The trouble can begin during the clunky and overly complicated transfer admissions process. While students who come from community colleges are often assisted by long-standing agreements between a state's junior colleges and its flagship universities, the path for everyone else—those who are crossing state lines, who come from another four-year university, or who have spent years in the workforce—is far more treacherous. The process is difficult to navigate without the help of counselors and advisers, positions that often are left unfilled when budget cuts need to be made.
— Alison Go in US News, 2008

Openings for transfers vary by type of college, and can vary at a particular college year by year. One source suggested that small liberal arts colleges which have most freshmen completing all four years, tend to have few openings available; in contrast, large state universities often have many positions open, typically to accommodate graduates from two-year colleges. For example, 412 students applied for transfer admission into Amherst College and admitted about 6% of them; in contrast, the much larger Arizona State University had 11,427 transfer applicants and admitted 84% of them. One report described transfer students as "academic nomads" struggling to keep credit hours they have earned.

Transfer students, particularly community college students, face many additional obstacles when trying to achieve their transfer goals.

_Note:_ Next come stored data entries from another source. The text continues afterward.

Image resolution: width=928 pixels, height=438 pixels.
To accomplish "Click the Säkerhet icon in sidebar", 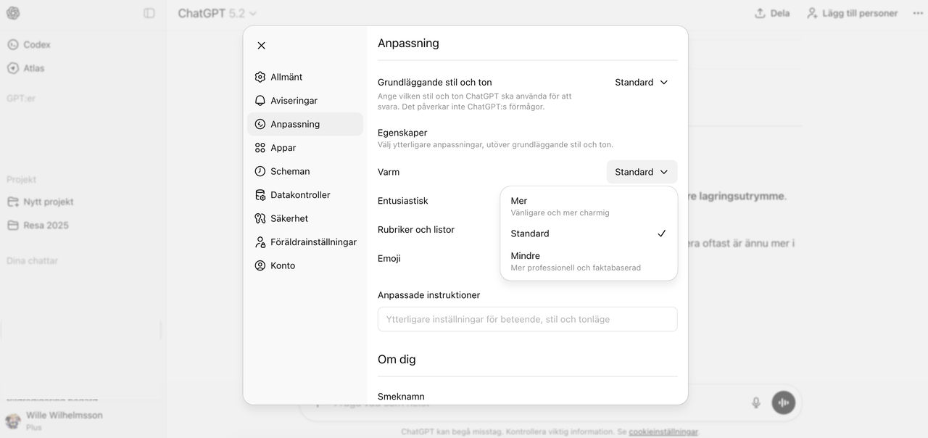I will tap(260, 218).
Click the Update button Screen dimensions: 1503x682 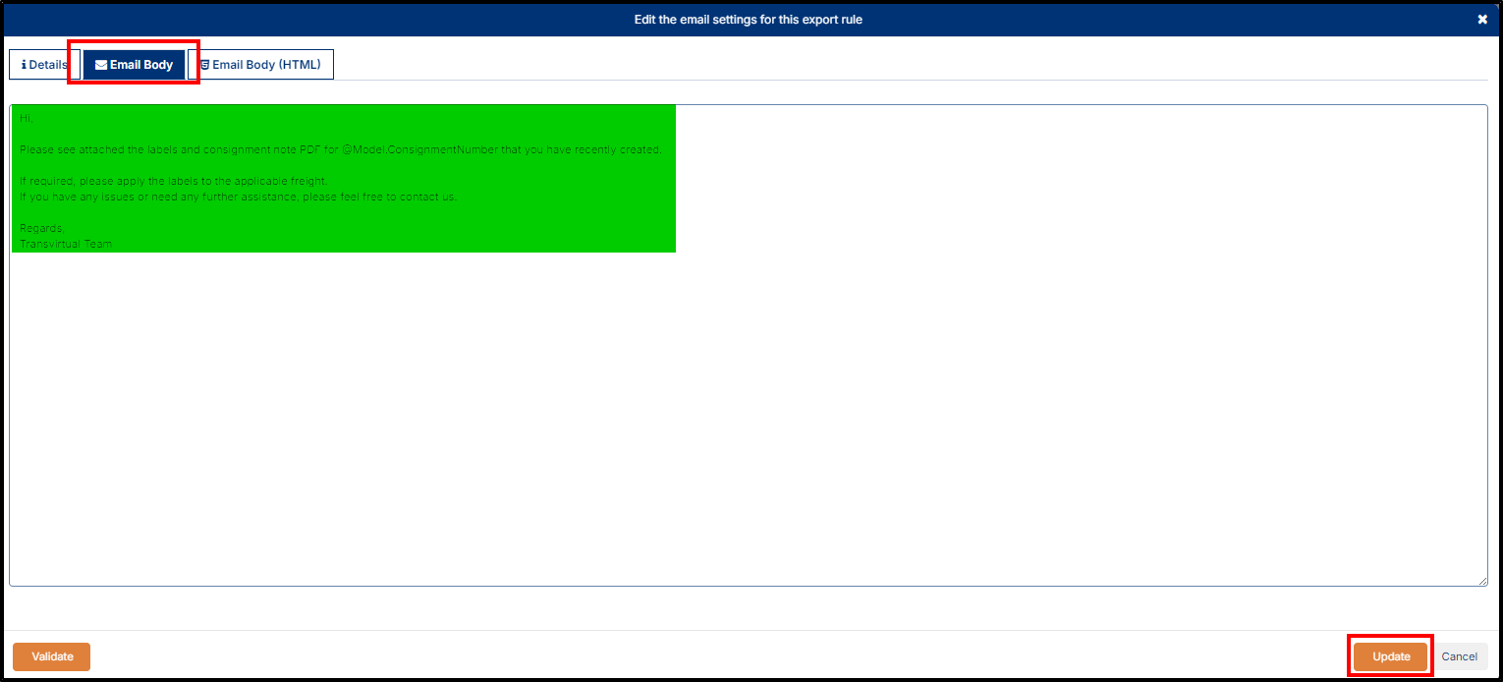1391,656
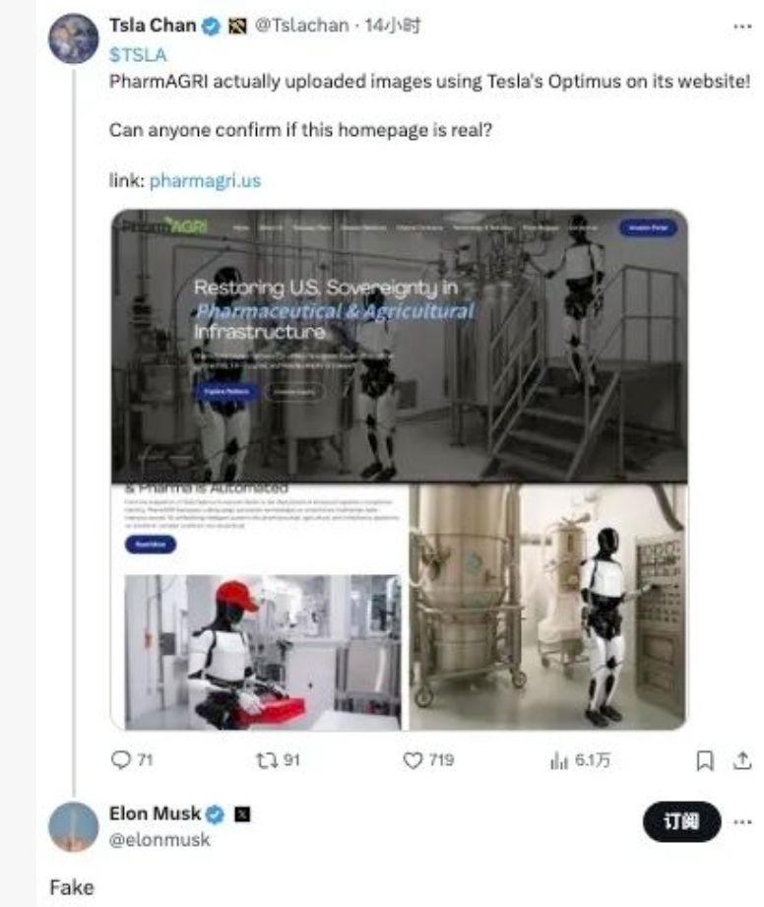Click the Tsla Chan display name

point(154,26)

While attending a community college is a financially attractive choice to numerous students in the United States, studies have shown that students who enroll in community colleges are significantly less likely to complete a bachelor's degree when compared to four-year students who started at a university as freshmen. In fact, it is estimated that only 20% of the 1992 high school class originally enrolled at a community college received a bachelor's degree by the year 2000. Students who have a strong sense of self-efficacy, and feeling of belonging to the campus community, are more likely to persist in their studies. However, transfer students' confidence can be hindered by the stigma associated with having attended community college, which is perceived to be less academically rigorous. Another factor preventing transfer out of community colleges is the requirement of remedial courses for new students. The large need for remedial classes, especially in writing and math, has left students discouraged, as they feel they are repeating high school. In addition, the lack of quality academic counseling has been a problem. Due to the fact that many community college students attend more than one college, proper advising has been hard to come by since each school has its each course numbering system. When a student wishes to transfer to an institution out of state, the process becomes even more complicated as there may be limited articulation agreements.

The obstacles preventing two-year college students from transferring and earning a bachelor's degree may also be related to motivational and psychological issues. While work, family, and financial issues are the common factors to blame for the decline in transfer rates from community college students, research has shown that motivation to learn and succeed can make a major impact on a student's future. After examining the results from National Longitudinal Surveys, it was discovered that students entering a community college who aimed during their last few years in high school to earn a B.A. or graduate degree yielded the highest transfer rates in 1972 and 1980, the two classes of the study. While the transfer rates in this study declined, a correlation between positive educational aspirations and transfer success was noted. Additional studies have also examined the relationship of psychological and motivational factors with transfer rates. Students who have ambitious career goals are more likely to transfer, and students whose expectations don't exceed the two-year college level are less likely to transfer. Making significant progress and steps at a community college may also be a beneficial factor in maintaining motivation and overcoming the difficulties that transfer students face. Referring back to the results from the National Longitudinal Surveys, it was found that students who transferred without an associate degree were less likely to complete a B.A. degree than those without one.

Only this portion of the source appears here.